Outlier Analysis in Data Mining

What are Outliers?

Outliers are an integral part of data analysis. An outlier can be defined as observation point that lies in a distance from other observations.

An outlier is important as it specifies an error in the experiment. Outliers are extensively used in various areas such as detecting frauds, introducing potential new trends in the market and others.

Usually, outliers are confused with noise. However, outliers are different from noise data in the following sense:

  1. Noise is a random error, but outlier is an observation point that is situated away from different observations.
  2. Noise should be removed for better outlier detection.
Outlier Analysis in Data Mining

Given below are two graphical examples of outliers:

As shown in this graph, the outliers are points that lie outside the entire pattern of distribution.
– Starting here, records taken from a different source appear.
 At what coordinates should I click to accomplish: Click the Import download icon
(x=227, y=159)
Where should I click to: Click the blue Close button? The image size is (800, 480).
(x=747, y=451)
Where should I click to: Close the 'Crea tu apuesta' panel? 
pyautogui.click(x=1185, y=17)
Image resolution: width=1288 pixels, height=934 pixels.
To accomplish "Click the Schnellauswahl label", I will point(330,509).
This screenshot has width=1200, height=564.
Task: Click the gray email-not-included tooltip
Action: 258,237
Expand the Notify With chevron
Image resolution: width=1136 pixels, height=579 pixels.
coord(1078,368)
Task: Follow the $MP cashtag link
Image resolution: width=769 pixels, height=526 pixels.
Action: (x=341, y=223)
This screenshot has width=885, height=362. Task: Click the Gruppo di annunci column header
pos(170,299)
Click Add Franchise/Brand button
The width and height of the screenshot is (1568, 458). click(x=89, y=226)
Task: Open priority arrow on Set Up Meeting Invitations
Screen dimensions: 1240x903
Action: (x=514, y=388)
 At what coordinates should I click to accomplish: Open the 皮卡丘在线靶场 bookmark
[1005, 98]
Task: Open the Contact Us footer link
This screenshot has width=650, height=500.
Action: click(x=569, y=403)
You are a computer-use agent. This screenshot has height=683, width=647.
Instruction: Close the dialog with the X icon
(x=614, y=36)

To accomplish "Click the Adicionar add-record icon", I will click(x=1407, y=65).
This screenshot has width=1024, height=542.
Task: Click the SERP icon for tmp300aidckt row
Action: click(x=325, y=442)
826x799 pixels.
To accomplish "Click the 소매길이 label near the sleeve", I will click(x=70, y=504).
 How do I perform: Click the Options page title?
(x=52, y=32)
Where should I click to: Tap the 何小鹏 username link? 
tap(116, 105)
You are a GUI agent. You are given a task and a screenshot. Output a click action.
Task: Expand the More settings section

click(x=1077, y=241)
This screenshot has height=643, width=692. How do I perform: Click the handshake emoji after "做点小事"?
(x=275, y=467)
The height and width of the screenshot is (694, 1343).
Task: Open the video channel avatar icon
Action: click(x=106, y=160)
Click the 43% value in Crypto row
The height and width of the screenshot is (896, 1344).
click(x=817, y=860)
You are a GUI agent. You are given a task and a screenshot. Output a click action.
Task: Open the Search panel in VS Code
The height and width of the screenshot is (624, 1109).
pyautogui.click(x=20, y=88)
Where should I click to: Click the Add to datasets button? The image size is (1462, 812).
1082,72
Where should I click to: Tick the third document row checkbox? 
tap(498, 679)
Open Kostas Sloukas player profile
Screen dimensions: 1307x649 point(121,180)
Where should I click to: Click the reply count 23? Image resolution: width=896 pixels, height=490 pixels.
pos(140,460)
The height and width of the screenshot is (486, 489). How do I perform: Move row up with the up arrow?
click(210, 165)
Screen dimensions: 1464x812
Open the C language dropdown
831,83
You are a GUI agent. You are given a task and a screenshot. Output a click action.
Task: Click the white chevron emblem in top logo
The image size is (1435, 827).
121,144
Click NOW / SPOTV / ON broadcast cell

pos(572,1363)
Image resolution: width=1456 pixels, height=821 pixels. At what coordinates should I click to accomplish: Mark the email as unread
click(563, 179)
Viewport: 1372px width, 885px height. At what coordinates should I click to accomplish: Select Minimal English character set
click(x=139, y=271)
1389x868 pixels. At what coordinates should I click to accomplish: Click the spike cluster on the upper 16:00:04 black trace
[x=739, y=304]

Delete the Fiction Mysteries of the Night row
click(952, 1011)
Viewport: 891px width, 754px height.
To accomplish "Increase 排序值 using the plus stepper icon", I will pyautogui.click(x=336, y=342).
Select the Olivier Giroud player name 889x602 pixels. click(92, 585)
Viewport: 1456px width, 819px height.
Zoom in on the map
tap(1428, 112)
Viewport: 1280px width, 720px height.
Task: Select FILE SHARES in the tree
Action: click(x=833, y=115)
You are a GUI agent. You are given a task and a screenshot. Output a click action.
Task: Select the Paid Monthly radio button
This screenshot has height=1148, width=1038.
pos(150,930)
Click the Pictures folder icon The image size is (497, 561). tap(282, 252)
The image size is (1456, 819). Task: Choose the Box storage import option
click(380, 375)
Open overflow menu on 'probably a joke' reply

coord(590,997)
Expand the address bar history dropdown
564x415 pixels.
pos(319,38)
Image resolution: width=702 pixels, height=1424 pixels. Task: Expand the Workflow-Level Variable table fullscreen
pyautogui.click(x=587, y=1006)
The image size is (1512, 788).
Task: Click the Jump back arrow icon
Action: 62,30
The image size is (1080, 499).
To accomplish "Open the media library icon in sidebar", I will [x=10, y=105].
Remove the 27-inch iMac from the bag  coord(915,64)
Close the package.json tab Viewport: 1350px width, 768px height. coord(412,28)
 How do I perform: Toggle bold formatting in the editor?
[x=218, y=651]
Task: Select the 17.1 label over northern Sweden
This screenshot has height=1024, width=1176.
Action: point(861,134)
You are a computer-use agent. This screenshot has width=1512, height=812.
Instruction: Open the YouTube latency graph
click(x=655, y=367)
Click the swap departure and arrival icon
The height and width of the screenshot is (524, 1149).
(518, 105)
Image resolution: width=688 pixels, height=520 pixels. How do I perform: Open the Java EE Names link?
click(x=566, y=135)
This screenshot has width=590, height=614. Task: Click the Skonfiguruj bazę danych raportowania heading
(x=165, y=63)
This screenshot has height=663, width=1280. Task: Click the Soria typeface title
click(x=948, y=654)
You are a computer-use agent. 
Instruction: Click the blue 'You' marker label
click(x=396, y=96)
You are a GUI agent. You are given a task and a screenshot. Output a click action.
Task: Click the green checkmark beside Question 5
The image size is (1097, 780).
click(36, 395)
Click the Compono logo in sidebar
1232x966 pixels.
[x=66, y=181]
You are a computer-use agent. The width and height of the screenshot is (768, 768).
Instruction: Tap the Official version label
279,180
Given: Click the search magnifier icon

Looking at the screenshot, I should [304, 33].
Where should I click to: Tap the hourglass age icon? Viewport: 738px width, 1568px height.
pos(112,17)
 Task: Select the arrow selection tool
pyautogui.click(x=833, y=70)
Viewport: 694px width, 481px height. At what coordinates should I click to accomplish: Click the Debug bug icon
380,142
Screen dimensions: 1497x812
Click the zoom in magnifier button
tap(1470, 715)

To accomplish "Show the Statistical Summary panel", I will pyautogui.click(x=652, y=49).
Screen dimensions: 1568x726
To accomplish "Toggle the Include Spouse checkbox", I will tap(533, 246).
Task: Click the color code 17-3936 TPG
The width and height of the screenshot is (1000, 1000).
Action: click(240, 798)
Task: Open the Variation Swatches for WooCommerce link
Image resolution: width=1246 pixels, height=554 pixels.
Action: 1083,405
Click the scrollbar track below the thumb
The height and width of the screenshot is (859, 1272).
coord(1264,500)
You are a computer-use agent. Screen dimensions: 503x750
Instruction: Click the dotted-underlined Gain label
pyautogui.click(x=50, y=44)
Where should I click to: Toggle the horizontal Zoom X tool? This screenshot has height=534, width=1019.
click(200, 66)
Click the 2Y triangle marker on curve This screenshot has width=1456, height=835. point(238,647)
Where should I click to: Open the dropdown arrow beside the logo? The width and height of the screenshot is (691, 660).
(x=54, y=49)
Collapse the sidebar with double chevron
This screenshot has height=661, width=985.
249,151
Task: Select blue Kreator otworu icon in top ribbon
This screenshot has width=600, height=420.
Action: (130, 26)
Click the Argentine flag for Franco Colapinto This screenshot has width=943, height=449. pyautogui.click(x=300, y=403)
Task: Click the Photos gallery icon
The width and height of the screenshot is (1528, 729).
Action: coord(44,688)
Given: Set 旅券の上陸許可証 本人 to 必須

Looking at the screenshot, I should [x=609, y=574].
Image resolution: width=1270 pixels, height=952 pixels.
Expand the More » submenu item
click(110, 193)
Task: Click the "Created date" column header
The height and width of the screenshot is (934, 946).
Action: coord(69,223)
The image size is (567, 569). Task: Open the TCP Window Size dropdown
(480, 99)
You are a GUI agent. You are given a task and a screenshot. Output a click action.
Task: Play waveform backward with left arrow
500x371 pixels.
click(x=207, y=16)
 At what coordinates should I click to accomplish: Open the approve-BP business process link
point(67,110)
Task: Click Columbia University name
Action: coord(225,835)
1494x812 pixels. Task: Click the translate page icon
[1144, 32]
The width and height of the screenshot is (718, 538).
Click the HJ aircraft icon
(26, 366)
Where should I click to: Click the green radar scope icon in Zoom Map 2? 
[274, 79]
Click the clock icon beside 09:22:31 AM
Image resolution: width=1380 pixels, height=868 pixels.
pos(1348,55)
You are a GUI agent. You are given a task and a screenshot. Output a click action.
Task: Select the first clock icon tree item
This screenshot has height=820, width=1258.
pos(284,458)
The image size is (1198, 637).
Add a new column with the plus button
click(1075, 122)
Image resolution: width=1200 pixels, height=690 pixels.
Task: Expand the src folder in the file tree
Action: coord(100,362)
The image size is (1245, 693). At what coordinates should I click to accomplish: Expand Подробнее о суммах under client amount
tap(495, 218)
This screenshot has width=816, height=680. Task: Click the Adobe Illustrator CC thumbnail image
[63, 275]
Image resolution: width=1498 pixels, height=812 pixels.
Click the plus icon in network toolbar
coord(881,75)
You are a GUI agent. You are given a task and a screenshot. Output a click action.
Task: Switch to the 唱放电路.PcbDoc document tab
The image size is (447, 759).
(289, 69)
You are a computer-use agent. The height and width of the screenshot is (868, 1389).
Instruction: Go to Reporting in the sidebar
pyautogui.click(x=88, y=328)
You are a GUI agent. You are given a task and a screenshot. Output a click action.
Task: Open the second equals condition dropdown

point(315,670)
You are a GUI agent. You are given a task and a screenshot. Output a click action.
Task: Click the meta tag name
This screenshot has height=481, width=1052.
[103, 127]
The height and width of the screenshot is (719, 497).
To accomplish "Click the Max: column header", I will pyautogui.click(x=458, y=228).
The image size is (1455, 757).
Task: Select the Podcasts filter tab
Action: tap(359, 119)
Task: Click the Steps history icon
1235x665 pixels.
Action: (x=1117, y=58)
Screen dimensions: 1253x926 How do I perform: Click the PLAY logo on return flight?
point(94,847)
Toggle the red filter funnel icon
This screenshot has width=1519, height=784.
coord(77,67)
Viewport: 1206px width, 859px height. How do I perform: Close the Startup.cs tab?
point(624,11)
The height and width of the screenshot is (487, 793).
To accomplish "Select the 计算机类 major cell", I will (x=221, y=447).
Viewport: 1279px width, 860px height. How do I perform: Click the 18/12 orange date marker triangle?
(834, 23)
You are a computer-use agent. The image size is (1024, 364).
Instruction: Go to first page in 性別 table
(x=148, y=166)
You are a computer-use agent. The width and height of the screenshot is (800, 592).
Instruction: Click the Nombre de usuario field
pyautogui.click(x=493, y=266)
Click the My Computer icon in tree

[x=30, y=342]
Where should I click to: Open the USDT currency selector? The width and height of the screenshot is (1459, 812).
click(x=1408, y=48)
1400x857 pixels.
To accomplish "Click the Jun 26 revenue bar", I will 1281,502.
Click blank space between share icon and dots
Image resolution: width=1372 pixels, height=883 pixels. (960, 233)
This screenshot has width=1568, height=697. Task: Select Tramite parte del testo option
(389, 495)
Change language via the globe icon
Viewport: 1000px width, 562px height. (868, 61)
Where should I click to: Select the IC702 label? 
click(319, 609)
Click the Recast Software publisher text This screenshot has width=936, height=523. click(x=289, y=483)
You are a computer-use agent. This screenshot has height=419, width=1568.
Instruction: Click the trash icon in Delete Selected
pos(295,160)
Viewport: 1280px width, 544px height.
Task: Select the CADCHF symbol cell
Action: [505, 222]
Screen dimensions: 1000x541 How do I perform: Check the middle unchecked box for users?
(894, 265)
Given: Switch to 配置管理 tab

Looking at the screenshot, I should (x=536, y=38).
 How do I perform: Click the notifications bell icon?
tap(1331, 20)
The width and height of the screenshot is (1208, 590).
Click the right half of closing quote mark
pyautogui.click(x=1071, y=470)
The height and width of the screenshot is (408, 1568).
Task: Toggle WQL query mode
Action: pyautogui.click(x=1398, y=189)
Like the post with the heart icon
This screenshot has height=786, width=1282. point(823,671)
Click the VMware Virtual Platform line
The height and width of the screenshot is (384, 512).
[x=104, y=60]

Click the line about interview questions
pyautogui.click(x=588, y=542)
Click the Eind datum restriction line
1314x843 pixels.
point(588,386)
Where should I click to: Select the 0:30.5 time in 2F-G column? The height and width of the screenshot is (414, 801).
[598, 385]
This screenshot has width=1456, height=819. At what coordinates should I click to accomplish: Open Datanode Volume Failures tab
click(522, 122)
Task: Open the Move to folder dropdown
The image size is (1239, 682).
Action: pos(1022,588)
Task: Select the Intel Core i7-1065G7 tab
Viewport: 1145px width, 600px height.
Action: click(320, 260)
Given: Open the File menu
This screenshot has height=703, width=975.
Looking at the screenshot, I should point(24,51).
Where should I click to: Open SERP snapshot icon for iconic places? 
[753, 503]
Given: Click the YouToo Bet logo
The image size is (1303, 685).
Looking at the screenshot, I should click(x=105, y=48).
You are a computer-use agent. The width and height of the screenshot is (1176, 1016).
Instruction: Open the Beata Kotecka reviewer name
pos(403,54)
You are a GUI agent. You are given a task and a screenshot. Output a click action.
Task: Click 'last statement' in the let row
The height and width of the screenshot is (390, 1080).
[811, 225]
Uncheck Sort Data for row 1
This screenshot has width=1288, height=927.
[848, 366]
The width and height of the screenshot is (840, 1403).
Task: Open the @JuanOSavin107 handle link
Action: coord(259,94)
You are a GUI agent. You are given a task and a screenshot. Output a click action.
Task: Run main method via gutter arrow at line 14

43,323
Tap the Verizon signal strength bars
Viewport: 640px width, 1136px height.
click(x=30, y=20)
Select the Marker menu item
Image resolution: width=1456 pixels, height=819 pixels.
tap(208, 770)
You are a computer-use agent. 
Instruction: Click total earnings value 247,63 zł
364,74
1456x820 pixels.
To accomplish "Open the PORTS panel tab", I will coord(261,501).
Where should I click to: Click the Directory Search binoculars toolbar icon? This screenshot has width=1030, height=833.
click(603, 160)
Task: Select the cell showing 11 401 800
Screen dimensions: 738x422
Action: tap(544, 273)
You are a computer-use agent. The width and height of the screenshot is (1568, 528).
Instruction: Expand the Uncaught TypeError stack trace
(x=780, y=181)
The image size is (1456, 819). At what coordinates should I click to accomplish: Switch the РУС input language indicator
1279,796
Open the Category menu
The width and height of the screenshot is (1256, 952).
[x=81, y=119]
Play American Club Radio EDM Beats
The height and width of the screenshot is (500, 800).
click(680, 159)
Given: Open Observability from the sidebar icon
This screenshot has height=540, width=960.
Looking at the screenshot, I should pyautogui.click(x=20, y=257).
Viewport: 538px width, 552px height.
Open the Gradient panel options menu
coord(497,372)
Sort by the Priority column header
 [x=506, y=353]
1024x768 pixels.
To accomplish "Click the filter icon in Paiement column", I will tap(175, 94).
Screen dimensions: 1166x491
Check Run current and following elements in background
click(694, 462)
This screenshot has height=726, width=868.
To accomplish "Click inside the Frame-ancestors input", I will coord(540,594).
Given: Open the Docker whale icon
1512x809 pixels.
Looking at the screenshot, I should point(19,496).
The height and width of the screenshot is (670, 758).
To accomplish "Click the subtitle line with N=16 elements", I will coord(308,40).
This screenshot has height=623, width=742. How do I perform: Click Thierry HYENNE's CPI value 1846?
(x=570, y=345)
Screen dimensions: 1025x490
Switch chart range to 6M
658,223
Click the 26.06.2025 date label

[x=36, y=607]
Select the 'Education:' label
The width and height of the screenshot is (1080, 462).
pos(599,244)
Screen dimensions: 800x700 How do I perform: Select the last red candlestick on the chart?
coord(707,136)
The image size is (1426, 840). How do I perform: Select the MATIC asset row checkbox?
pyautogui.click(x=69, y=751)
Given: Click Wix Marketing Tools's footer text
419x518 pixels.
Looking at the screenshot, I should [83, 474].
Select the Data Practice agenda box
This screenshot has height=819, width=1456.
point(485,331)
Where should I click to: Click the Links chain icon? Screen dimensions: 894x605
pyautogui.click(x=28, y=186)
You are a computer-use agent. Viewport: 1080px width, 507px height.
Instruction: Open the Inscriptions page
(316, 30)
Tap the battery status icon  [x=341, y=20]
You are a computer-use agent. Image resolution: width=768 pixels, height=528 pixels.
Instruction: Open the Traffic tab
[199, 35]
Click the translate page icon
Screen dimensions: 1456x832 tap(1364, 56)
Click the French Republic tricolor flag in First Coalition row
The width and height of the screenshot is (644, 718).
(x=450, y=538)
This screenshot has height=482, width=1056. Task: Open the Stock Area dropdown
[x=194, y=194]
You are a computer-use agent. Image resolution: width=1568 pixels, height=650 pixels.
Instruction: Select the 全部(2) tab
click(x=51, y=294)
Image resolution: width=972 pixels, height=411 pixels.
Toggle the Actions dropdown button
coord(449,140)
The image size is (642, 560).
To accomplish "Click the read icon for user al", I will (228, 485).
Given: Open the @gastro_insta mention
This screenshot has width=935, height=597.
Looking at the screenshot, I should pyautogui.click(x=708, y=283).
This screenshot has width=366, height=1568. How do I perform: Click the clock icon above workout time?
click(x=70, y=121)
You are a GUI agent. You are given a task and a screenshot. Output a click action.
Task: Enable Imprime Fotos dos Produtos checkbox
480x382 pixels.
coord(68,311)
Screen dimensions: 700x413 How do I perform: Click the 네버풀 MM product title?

Outlier Analysis in Data Mining

Another illustration of outliers can be seen in the histogram given below. In this, one point lies far away from the remaining, this point is an outlier.

Outlier Analysis in Data Mining

Various causes of outliers in Data Mining

There are various causes of outliers in Data Mining. Some of these causes are given below:

  1. It is used in identifying the frauds in banking sectors such as credit card hacking or any similar frauds.
  2. It is used in observing the change in trends of buying patterns of a customer.
  3. It is used in identifying the typing errors and reporting errors made by humans.
  4. It is used in discovering the errors or faults in machines or systems.

What is the need of handling the outliers in Data Mining?

There are various reasons to handle the outliers in Data Mining. Some of those reasons are listed below:

  1. Outliers affect the results of the databases.
  2. Outliers often give useful or beneficial results and conclusions due to which various trends or patterns can be recorded.
  3. Outliers can be beneficial in research department also. They can be extremely useful in some discovery.
  4. Outliers are the key branches of data mining.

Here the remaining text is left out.